Olga Arroyo, la jefa de servicio de Rehabilitación que engloba Fisioterapia, Terapia Ocupacional y Logopedia, explica que “Vanessa tiene complicaciones neurológicas y neuropáticas, además de afectación en el sistema nervioso central, falta de equilibrio, de reflejos… Hay que reeducar todo ello, teniendo en cuenta el problema respiratorio, además”. Los tiempos de recuperación para estos enfermos se alargan. “La rehabilitación durará fácilmente unos ocho meses y a algunos les quedarán secuelas y no recuperarán el 100%”, aclara Arroyo.
Su médico rehabilitador, Rubén Juárez, matiza que lo importante es “lo más vital”. Sentarse, levantarse, lavarse los dientes, ducharse, comer… “Tienen que aprender a hacerlo de nuevo”, dice mientras mira a Martínez, que intenta mover los pies, rígidos, apoyada desde las axilas en un andador. Una auxiliar y su fisioterapeuta, Cristina Muñoz, la sujetan. La especialista explica que el progreso está siendo lento, “pero siendo”: “Si tuviese fuerza en ambos brazos ya podría peinarse sola, pero por el momento solo se llega con un brazo a la nuca. Ha fortalecido el glúteo y es capaz de mantenerse de pie, aunque aún no tiene fuerza en la pelvis y en las piernas”.
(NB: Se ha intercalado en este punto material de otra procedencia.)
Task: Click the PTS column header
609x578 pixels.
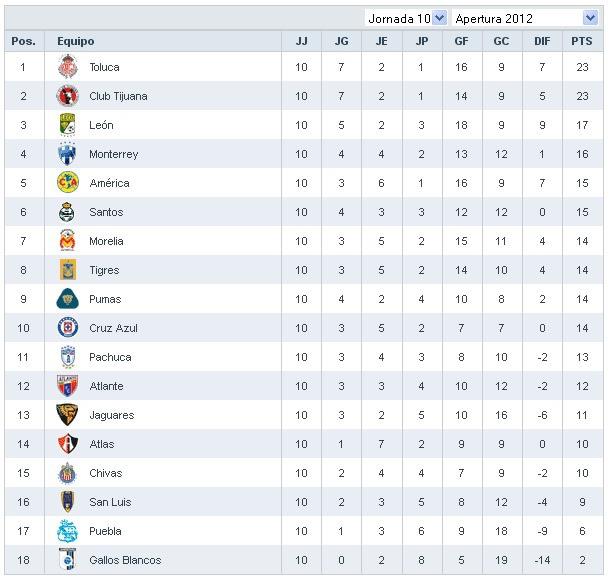Action: click(x=581, y=41)
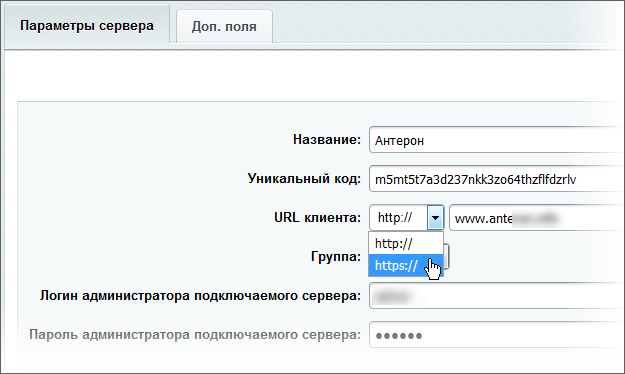The width and height of the screenshot is (625, 374).
Task: Click the Пароль администратора подключаемого сервера label
Action: click(x=195, y=334)
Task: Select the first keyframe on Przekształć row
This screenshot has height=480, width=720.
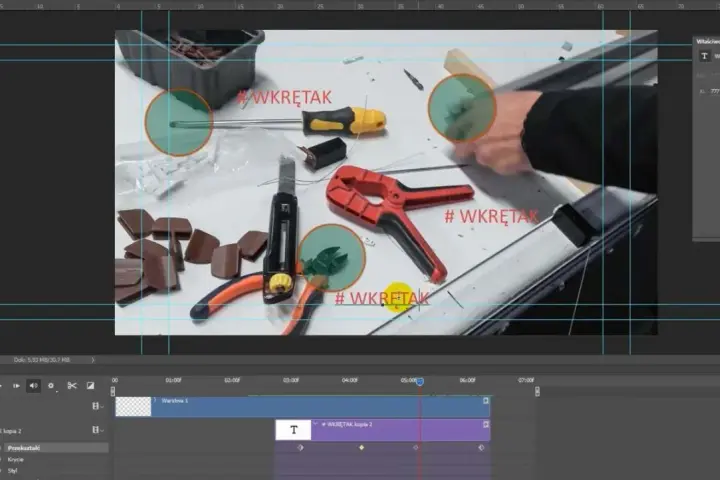Action: (x=300, y=447)

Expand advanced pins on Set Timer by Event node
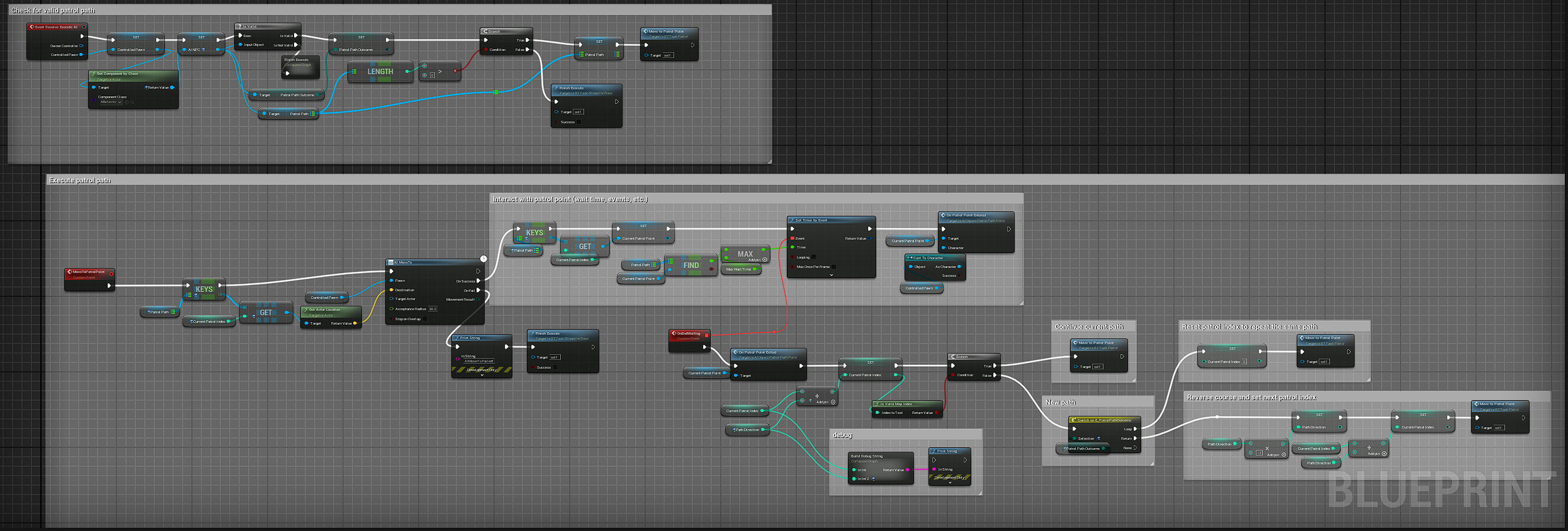click(x=832, y=275)
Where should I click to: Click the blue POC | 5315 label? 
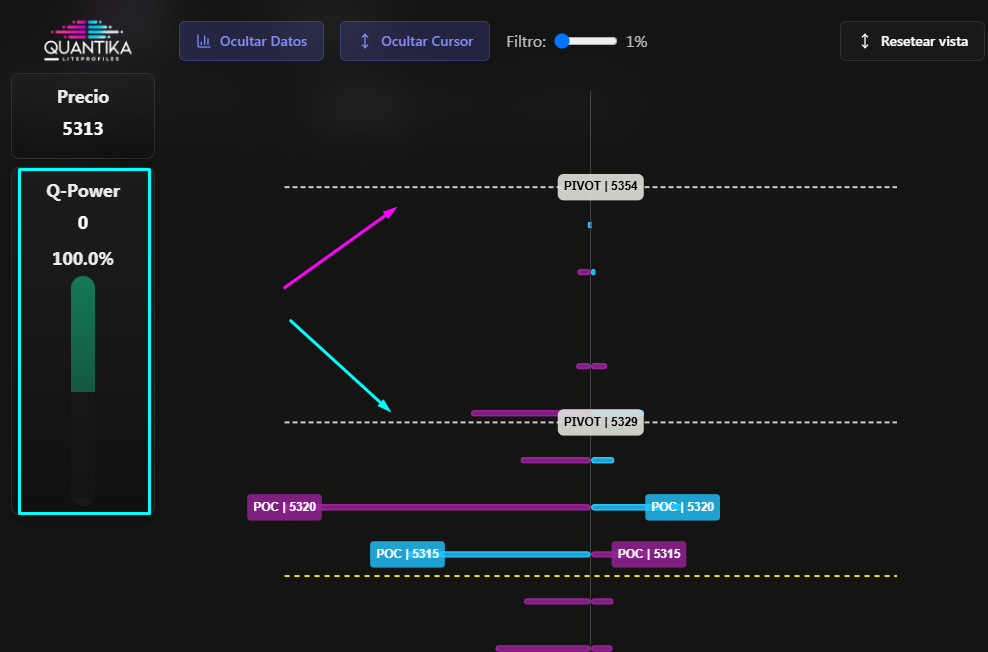point(407,554)
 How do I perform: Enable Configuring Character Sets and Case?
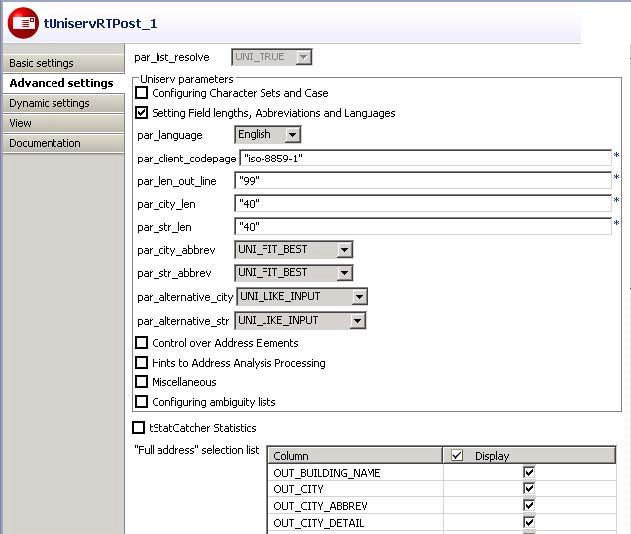142,93
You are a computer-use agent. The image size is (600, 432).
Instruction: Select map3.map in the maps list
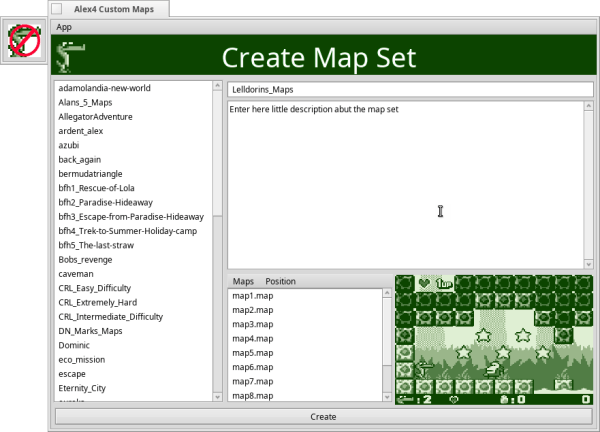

El tiempo máximo que aguanta en esfuerzo es de 30 segundos. “Poco a poco, aunque yo ya tengo ganas de salir corriendo. Pero no, me tocará volver a la habitación”, dice Martínez, a la que vuelven a sentar de nuevo en la silla de ruedas. Le colocan los pies, las manos, y sobre su antebrazo izquierdo aparece entonces un tatuaje: “La vida sigue”. Martínez cabecea: “Y doy gracias por ello”.